BEGIN Given text

Find Galois group of $L:\mathbb{Q}(\sqrt{-5})$ where $L=\mathbb{Q}(\zeta_{20})$

Question

I would like to find the Galois group of the field extension $L:\mathbb{Q}(\sqrt{-5})$, where $L=\mathbb{Q}(\zeta_{20})$ and $\zeta_{20}$ is a primitive 20th root of unity (in $\mathbb{C}$).

We know that the Galois group must be of order four, as $L:\mathbb{Q}$ is Galois and $\mathbb{Q}\subset \mathbb{Q}(\sqrt{-5})\subset L$, so $L:\mathbb{Q}(\sqrt{-5})$ is Galois, and $[L:\mathbb{Q}(\sqrt{-5})]=\frac{[L:\mathbb{Q}]}{[\mathbb{Q}(\sqrt{-5}):\mathbb{Q})]}=\frac{8}{2}=4$, and if $H=\textrm{Gal}(L:\mathbb{Q}(\sqrt{-5}))$, then $|H|=[L:\mathbb{Q}(\sqrt{-5})]$, so it must be isomorphic to either $\mathbb{Z}_4$ or $\mathbb{Z}_2^2$. (Note: $[L:\mathbb{Q}]=\phi(20)=8$, where $\phi$ denotes the Euler phi-function)

END Given text

=== Instructions to follow ===
Reproduce the Galois group question above in full, word for word, keeping every formula and symbol unchanged.

BEGIN Raw data

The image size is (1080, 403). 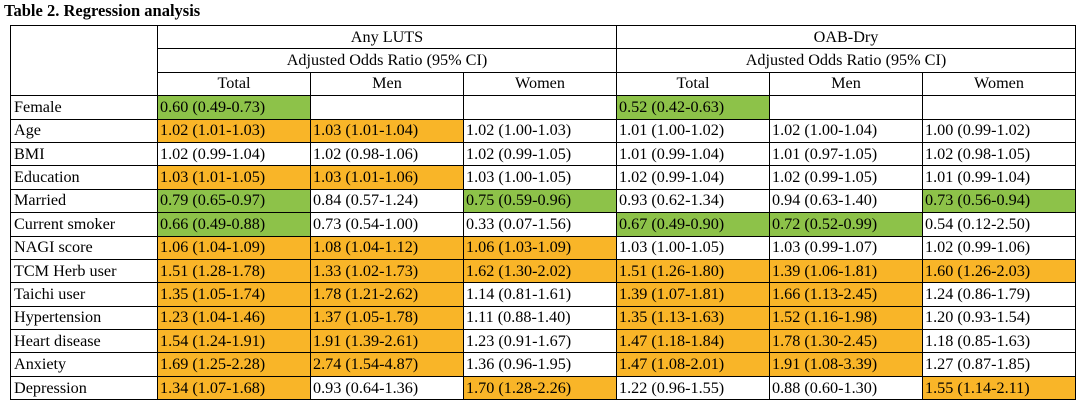 What do you see at coordinates (846, 201) in the screenshot?
I see `odds-ratio-cell: 0.94 (0.63-1.40)` at bounding box center [846, 201].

END Raw data

=== Result of this exercise ===
Find Galois group of $L:\mathbb{Q}(\sqrt{-5})$ where $L=\mathbb{Q}(\zeta_{20})$

Question

I would like to find the Galois group of the field extension $L:\mathbb{Q}(\sqrt{-5})$, where $L=\mathbb{Q}(\zeta_{20})$ and $\zeta_{20}$ is a primitive 20th root of unity (in $\mathbb{C}$).

We know that the Galois group must be of order four, as $L:\mathbb{Q}$ is Galois and $\mathbb{Q}\subset \mathbb{Q}(\sqrt{-5})\subset L$, so $L:\mathbb{Q}(\sqrt{-5})$ is Galois, and $[L:\mathbb{Q}(\sqrt{-5})]=\frac{[L:\mathbb{Q}]}{[\mathbb{Q}(\sqrt{-5}):\mathbb{Q})]}=\frac{8}{2}=4$, and if $H=\textrm{Gal}(L:\mathbb{Q}(\sqrt{-5}))$, then $|H|=[L:\mathbb{Q}(\sqrt{-5})]$, so it must be isomorphic to either $\mathbb{Z}_4$ or $\mathbb{Z}_2^2$. (Note: $[L:\mathbb{Q}]=\phi(20)=8$, where $\phi$ denotes the Euler phi-function)